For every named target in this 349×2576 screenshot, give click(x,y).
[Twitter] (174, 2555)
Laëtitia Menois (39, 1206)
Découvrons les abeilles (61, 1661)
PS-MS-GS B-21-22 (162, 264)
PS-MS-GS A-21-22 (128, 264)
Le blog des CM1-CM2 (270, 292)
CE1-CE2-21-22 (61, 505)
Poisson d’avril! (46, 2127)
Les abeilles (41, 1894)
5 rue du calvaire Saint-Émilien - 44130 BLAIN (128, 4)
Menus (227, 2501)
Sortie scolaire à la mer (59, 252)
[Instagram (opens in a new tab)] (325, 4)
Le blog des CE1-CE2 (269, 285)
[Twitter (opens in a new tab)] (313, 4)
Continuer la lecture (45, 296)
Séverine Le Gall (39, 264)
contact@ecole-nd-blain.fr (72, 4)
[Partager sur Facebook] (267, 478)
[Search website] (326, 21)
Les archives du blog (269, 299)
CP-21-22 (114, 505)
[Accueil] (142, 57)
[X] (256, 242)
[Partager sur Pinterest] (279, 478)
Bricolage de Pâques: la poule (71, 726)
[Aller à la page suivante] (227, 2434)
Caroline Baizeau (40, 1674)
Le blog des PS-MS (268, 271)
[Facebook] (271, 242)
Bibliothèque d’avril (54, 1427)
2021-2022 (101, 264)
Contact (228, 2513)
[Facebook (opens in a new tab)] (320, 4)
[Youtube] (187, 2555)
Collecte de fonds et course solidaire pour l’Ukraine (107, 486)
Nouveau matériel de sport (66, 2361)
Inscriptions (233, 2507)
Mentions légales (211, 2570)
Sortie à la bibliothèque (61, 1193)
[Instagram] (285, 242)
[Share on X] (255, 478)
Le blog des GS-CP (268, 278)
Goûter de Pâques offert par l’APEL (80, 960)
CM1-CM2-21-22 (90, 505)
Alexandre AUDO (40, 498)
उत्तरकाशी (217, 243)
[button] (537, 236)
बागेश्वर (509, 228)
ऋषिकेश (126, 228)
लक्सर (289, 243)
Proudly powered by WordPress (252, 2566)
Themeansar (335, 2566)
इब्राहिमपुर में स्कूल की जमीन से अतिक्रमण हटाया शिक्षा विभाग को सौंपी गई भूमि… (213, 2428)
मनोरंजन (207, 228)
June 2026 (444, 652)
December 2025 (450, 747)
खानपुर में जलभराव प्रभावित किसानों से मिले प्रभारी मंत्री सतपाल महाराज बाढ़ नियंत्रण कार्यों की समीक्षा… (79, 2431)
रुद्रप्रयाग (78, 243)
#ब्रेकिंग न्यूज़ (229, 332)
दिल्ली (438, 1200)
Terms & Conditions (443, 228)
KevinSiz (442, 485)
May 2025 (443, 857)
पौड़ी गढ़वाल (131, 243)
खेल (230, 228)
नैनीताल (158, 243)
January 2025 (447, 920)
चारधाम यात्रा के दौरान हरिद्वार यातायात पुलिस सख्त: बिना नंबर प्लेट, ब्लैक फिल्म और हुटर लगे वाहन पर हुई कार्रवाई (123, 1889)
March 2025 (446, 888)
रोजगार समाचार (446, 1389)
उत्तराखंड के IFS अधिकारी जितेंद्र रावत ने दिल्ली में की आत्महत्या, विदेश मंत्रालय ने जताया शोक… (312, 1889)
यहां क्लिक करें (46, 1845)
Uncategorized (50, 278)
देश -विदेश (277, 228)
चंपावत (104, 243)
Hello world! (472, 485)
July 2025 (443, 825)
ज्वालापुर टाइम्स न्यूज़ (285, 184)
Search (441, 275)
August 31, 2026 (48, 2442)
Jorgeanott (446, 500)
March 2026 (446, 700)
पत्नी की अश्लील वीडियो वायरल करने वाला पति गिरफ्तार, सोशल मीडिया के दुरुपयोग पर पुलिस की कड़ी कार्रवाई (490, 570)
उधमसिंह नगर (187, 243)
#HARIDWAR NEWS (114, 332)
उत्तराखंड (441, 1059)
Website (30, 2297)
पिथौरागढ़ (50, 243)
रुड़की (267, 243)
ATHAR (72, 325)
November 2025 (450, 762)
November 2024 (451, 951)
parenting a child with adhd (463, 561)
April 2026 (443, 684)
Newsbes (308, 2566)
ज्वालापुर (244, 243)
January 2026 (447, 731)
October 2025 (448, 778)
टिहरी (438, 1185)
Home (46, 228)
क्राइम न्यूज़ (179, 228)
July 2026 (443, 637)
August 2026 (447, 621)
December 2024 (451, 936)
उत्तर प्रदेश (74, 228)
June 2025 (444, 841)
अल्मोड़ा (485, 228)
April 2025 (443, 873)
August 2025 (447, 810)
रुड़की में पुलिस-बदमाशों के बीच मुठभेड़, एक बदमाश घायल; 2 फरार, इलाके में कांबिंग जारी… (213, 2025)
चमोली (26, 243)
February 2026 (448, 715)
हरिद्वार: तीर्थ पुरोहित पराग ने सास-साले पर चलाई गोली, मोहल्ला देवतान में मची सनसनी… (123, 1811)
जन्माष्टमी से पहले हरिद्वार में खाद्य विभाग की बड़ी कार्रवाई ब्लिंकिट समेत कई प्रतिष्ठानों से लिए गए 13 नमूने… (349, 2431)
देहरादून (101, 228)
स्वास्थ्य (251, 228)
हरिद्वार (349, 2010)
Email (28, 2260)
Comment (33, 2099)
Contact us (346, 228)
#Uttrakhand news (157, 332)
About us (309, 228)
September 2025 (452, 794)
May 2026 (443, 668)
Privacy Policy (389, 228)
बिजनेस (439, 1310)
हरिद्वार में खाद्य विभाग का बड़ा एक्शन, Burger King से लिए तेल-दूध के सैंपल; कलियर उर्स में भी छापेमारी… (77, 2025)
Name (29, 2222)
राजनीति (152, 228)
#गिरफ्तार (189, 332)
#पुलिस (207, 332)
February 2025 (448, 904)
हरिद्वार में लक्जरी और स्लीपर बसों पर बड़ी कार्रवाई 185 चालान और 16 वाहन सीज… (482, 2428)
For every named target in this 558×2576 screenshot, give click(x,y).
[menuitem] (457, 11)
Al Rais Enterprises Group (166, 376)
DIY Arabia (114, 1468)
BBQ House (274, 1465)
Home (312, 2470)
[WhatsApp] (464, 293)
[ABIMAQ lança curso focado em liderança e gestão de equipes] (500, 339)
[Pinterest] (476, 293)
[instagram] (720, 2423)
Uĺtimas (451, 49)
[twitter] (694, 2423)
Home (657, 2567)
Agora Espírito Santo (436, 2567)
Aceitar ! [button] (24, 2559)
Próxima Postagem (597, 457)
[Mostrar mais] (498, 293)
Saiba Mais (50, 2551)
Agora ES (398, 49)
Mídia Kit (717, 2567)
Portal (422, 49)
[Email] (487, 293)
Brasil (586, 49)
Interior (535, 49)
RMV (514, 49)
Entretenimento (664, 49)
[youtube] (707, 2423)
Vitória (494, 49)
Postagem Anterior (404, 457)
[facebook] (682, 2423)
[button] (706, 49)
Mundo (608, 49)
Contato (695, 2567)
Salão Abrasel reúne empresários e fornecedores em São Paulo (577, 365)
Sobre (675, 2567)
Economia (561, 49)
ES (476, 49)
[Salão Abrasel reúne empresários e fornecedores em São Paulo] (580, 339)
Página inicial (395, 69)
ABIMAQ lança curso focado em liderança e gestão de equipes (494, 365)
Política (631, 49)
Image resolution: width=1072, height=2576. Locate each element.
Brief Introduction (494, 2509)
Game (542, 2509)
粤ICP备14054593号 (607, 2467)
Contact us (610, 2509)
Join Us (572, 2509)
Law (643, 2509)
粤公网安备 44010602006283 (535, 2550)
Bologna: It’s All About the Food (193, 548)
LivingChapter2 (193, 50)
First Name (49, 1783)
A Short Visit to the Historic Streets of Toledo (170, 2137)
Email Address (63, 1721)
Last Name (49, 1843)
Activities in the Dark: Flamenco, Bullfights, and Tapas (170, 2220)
◇ ◇ ◇ ◇ ◇ ◇ ◇
▶ _Exercise objective_: In the listing above, find the line containing "[Partager sur Pinterest] (279, 478)" and the line containing "Newsbes (308, 2566)". Output them and every line between, exactly, and nothing else.

▶ _Final answer_:
[Partager sur Pinterest] (279, 478)
Bricolage de Pâques: la poule (71, 726)
[Aller à la page suivante] (227, 2434)
Caroline Baizeau (40, 1674)
Le blog des PS-MS (268, 271)
[Facebook] (271, 242)
Bibliothèque d’avril (54, 1427)
2021-2022 (101, 264)
Contact (228, 2513)
[Facebook (opens in a new tab)] (320, 4)
[Youtube] (187, 2555)
Collecte de fonds et course solidaire pour l’Ukraine (107, 486)
Nouveau matériel de sport (66, 2361)
Inscriptions (233, 2507)
Mentions légales (211, 2570)
Sortie à la bibliothèque (61, 1193)
[Instagram] (285, 242)
[Share on X] (255, 478)
Le blog des GS-CP (268, 278)
Goûter de Pâques offert par l’APEL (80, 960)
CM1-CM2-21-22 (90, 505)
Alexandre AUDO (40, 498)
उत्तरकाशी (217, 243)
[button] (537, 236)
बागेश्वर (509, 228)
ऋषिकेश (126, 228)
लक्सर (289, 243)
Proudly powered by WordPress (252, 2566)
Themeansar (335, 2566)
इब्राहिमपुर में स्कूल की जमीन से अतिक्रमण हटाया शिक्षा विभाग को सौंपी गई भूमि… (213, 2428)
मनोरंजन (207, 228)
June 2026 (444, 652)
December 2025 (450, 747)
खानपुर में जलभराव प्रभावित किसानों से मिले प्रभारी मंत्री सतपाल महाराज बाढ़ नियंत्रण कार्यों की समीक्षा… (79, 2431)
रुद्रप्रयाग (78, 243)
#ब्रेकिंग न्यूज़ (229, 332)
दिल्ली (438, 1200)
Terms & Conditions (443, 228)
KevinSiz (442, 485)
May 2025 (443, 857)
पौड़ी गढ़वाल (131, 243)
खेल (230, 228)
नैनीताल (158, 243)
January 2025 (447, 920)
चारधाम यात्रा के दौरान हरिद्वार यातायात पुलिस सख्त: बिना नंबर प्लेट, ब्लैक फिल्म और हुटर लगे वाहन पर हुई कार्रवाई (123, 1889)
March 2025 (446, 888)
रोजगार समाचार (446, 1389)
उत्तराखंड के IFS अधिकारी जितेंद्र रावत ने दिल्ली में की आत्महत्या, विदेश मंत्रालय ने जताया शोक… (312, 1889)
यहां क्लिक करें (46, 1845)
Uncategorized (50, 278)
देश -विदेश (277, 228)
चंपावत (104, 243)
Hello world! (472, 485)
July 2025 (443, 825)
ज्वालापुर टाइम्स न्यूज़ (285, 184)
Search (441, 275)
August 31, 2026 (48, 2442)
Jorgeanott (446, 500)
March 2026 (446, 700)
पत्नी की अश्लील वीडियो वायरल करने वाला पति गिरफ्तार, सोशल मीडिया के दुरुपयोग पर पुलिस की कड़ी कार्रवाई (490, 570)
उधमसिंह नगर (187, 243)
#HARIDWAR NEWS (114, 332)
उत्तराखंड (441, 1059)
Website (30, 2297)
पिथौरागढ़ (50, 243)
रुड़की (267, 243)
ATHAR (72, 325)
November 2025 (450, 762)
November 2024 (451, 951)
parenting a child with adhd (463, 561)
April 2026 (443, 684)
Newsbes (308, 2566)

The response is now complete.